Behavioral Fingerprinting for AI Systems
Static rules catch known threats. Behavioral fingerprinting catches unknown threats by building a statistical profile of what "normal" looks like for each agent and flagging deviations.
What a Behavioral Fingerprint Captures
A fingerprint is a statistical summary of an agent's behavior over time:
Tool-call distribution. Which tools does the agent use, and how often? An agent that calls "search" 60% of the time, "read_file" 30%, and "query_database" 10% has a characteristic distribution. If it suddenly calls "send_email" (which it has never used), the deviation is detectable.
Parameter statistics. What parameter values does the agent typically use? Average query length, common file paths, typical API endpoints. Unusual parameter values (a very long string, an unfamiliar URL, a table the agent has never queried) stand out against the profile.
Temporal patterns. When does the agent act? How fast are its tool calls? What is the typical time between actions? An agent that usually processes 5 requests per minute and suddenly processes 50 has changed its temporal profile.
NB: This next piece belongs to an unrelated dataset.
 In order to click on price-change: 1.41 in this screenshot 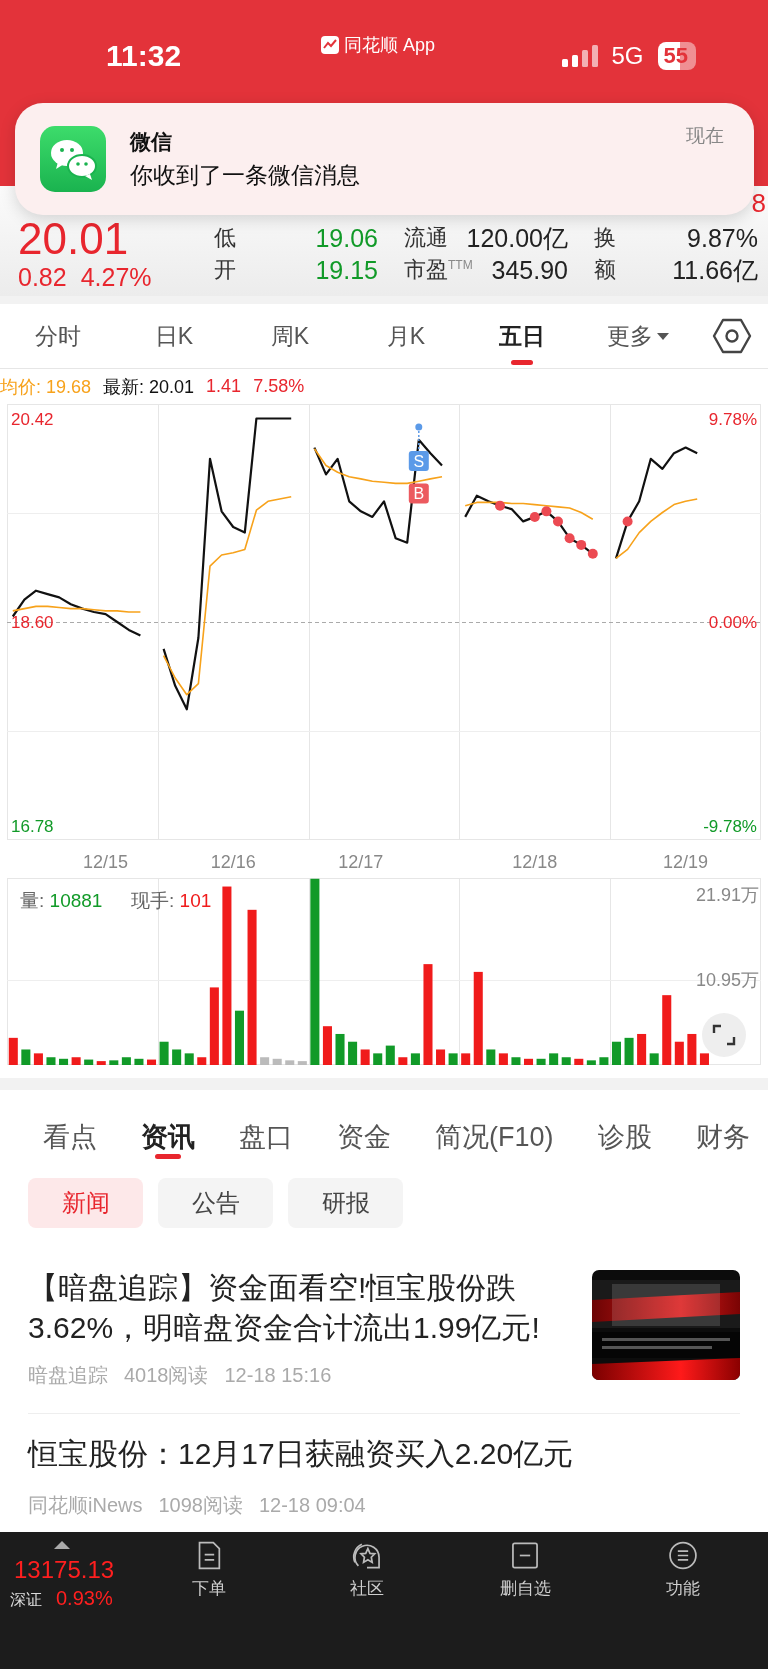, I will do `click(224, 386)`.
Session structure. How long are typical sessions? How many turns? How many tool calls per session? What is the typical sequence of tools used? Changes in session structure can indicate manipulation or malfunction.
Error patterns. How often do tool calls fail? What types of errors occur? An agent that suddenly starts generating authorization errors may be probing for access.
Building the Fingerprint
Collect behavioral data during a baseline period (the first week of production operation, or a dedicated baseline collection phase).
For each metric, compute:
- Mean and standard deviation
- Distribution shape (is it normal, skewed, bimodal?)
- Temporal correlations (is there a daily or weekly pattern?)
Store the fingerprint as a compact statistical summary. Update it incrementally as new data arrives, with exponential decay so the fingerprint adapts to legitimate behavioral changes over time.
Anomaly Detection
Compare each new observation to the fingerprint. Flag observations that fall outside expected ranges:
- Tool calls to tools not in the fingerprint: immediate flag
- Parameter values more than 3 standard deviations from the mean: flag
- Temporal patterns that differ significantly from the profile: flag
- Session structures that deviate from the norm: flag
Use Sentinel's EWMA and CUSUM algorithms to track cumulative deviations. Individual anomalies may be noise. Sustained deviations across multiple metrics indicate a real behavioral change.
Applications
Compromised agent detection. A prompt-injected agent behaves differently from its baseline. The fingerprint detects the behavioral shift even if the specific attack is novel.
Impersonation detection. In multi-agent systems, if Agent B starts behaving like Agent A (same tool-call distribution, same parameter patterns), it may be impersonating Agent A.
Drift detection. Over time, agent behavior may drift from its intended operating parameters. Fingerprint comparison between current behavior and the original baseline quantifies this drift.
Forensic analysis. During incident investigation, the fingerprint shows exactly when behavior changed. This narrows the investigation window to the period of deviation.
Fingerprinting does not replace policies or scanning. It adds a layer that detects anomalies that rules and patterns were never written for.